Internasional

Kiswah Ka'bah Diganti Kain Putih Selama Musim Haji

Jum, 27 September 2013 | 05:02 WIB

Makkah, NU Online
Kiswah, kain hitam yang menutupi Ka’bah akan dibuka setinggi setinggi tiga meter pada Rabu, (25/9) untuk mencegah jamaah haji menyentuh dan merusaknya selama musim haji, kata pejabat hubungan masyarakat Masjidil Haramain.
<>
“Area tersebut ditutupi dengan sebuah kain putih, setinggi dua meter dengan lebar 47 meter, dan menambahkan, hal ini dilakukan setiap menjelang puncak musim haji setiap tahunnya.

“Kami melakukan hal ini untuk mencegah jamaah menyentuh kiswah tersebut, seperti yang dilakukan oleh banyak orang selama menjalankan tawaf,” kata Mohammed bin Abdullah Bajouda, direktur jenderal pabrik Kiswah.

Sejarah Kiswah

Menurut sejarah, sejak zaman nabi Ismail AS, Ka’bah sudah diberi Kiswah, meskipun tidak ada catatan bagaimana bentuk, warna maupun desainnya. Catatan paling awal menyebutkan pada Raja Himyar Asad Abu Bakr dari Yaman melindungi Ka’bah dengan sebuah kain tenunan. 

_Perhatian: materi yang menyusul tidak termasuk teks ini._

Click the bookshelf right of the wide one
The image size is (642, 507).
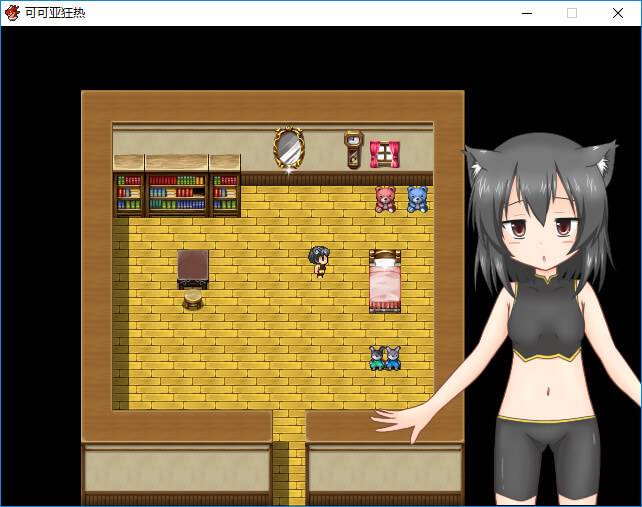[x=225, y=192]
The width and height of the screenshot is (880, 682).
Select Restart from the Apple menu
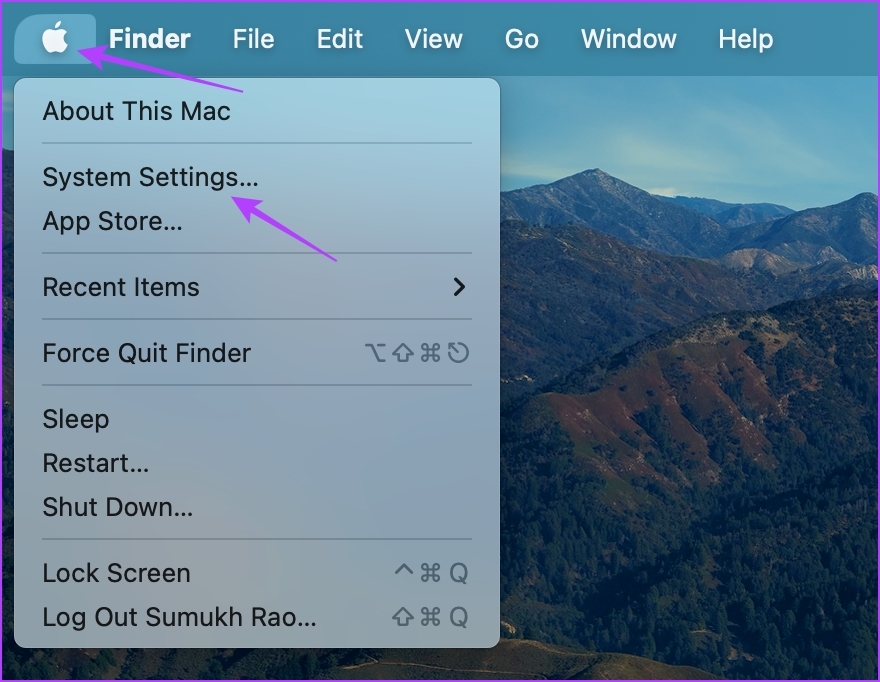(x=95, y=463)
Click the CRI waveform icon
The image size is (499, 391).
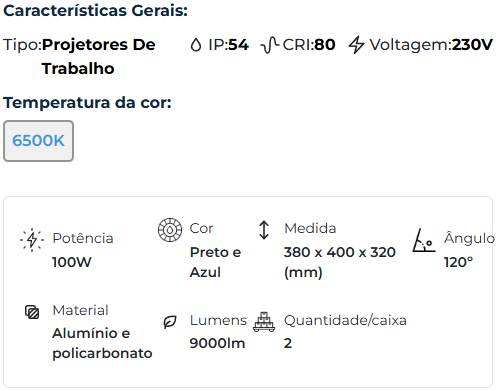[270, 45]
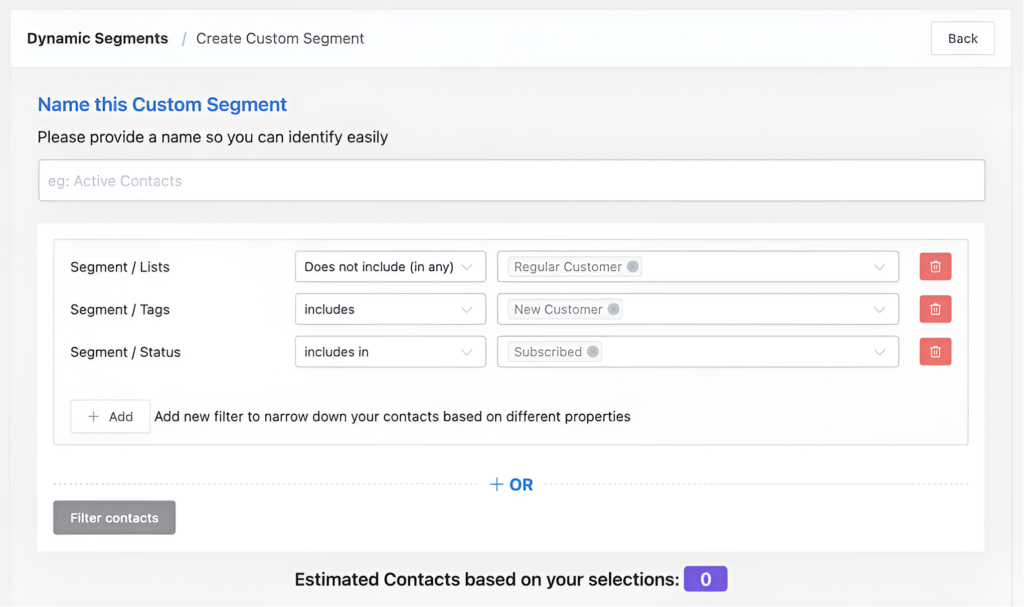Remove the New Customer tag chip

(614, 310)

Tradisi ini terus dilanjutkan oleh para penguasa atau raja yang menguasai wilayah Ka’bah. Pada masa leluhur Rasulullah, Qusay bin Kilab, pemasangan kiswah pada Ka’bah menjadi tanggung jawab masyarakat suku Quraisy.

Rasulullah pernah memerintahkan pembuatan Kisah dari kain Yaman, sedangkan Khulafaur Rasyidin, Kiswah dibuat dari benang kapas. Selanjutnya pada dinasti Abbasiyah, Khalifah ke-4 al-Mahdi memerintahkan kiswah dibuat dari kain sutera Khuz yang didatangkan dari Mesir dan Yaman. Pada masa kekuasaan Muawiyah I, Kiswah diganti dua kali setiap tahunnya, dan tradisi ini diakhiri oleh Al-Nasir dari Abbasiah yang mengganti Kiswah setiap satu tahun sekali.

Tidak ada ketentuan Kiswah harus berwarna hitam sebagaimana yang berlaku saat ini. Kiswah dari kain tenunan Yaman berwarna merah, lalu pada masa Khalifah Mamun ar-Rasyid, Kiswah berwarna putih. Saat Khalifah An-Nasir, Kiswah berwarna hijau. Warna kuning juga pernah digunakan atas perintah Muhammad bin Sabaktakin.

Keputusan penggunaan warga hitam dilakukan oleh Khalifah Al Ma’mun dari dinasti Abassiyah, yang risau dengan pergantian warna Kiswah setiap tahunnya yang merupakan tempat paling suci bagi umat Islam ini, dan tradisi tersebut berlaku sampai sekarang. 

Sejak era Sultan Sulaiman yang memerintah Mesir pada sekitar tahun 1525-an sampai masa pemerintahan Muhammad Ali Pasya sekitar akhir tahun 1920-an Kiswah didatangkan dari Mesir bersama rombongan haji dari Mesir yang diketuai oleh seorang amirul hajj. Bahan pembuatan Kisah didatangkan dari Sudan, India, Mesir and Irak.

Pada perang dunia pertama, situasi keamanan yang memburuk membuat Kiswah dari Mesir datang terlambat. Hal ini mendorong Raja Ibnu Saud  membuat Kiswah sendiri, karena setiap 10 Zulhijjah, kiswah lama harus diganti baru. Setelah situasi keamanan pulih, Raja Farouq I dari Mesir kembali mengirimkan Kiswah ke Makkah, tetapi penguasa Saudi memutuskan membuat pabrik Kiswah sendiri pada 1927, yang berjalan sampai sekarang.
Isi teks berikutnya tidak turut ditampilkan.